◆ **TO DO**: Only the lines from the beginning of the material below through the line with "Screen dimensions: 759x846" should be retyped exactly, and pictures are to be skipped.

——————————

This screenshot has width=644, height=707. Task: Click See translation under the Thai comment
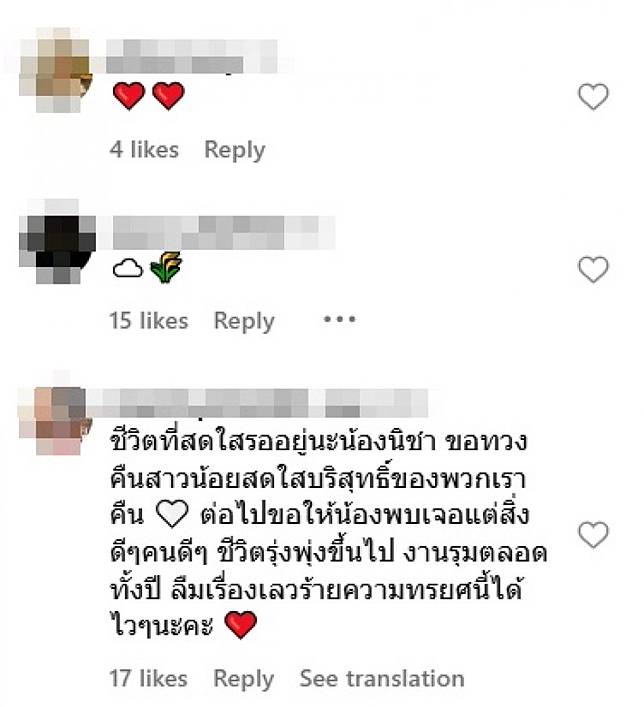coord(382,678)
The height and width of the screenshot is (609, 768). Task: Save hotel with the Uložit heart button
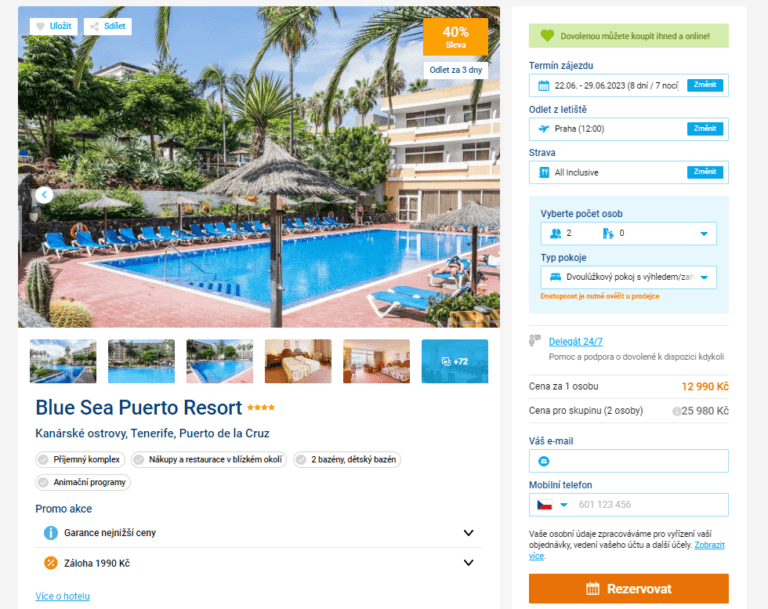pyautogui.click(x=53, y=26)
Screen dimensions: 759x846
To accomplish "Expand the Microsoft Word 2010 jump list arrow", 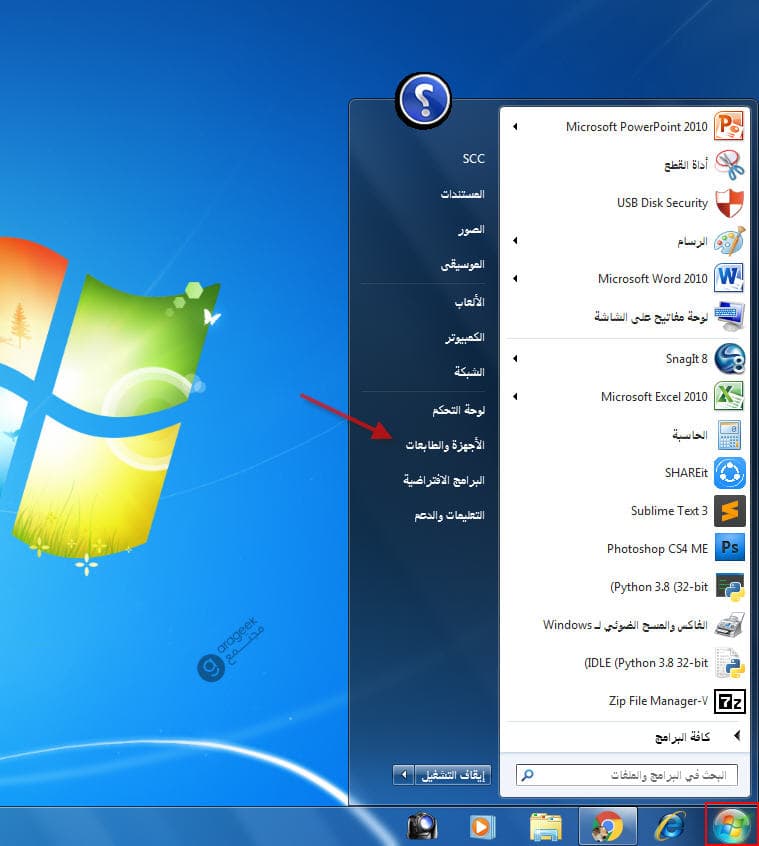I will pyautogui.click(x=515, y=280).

——————————

◆ **SOLUTION FOR THIS EXERCISE**:
This screenshot has width=644, height=707. Task: Click See translation under the Thai comment
coord(382,678)
The height and width of the screenshot is (609, 768). Task: Save hotel with the Uložit heart button
pyautogui.click(x=53, y=26)
Screen dimensions: 759x846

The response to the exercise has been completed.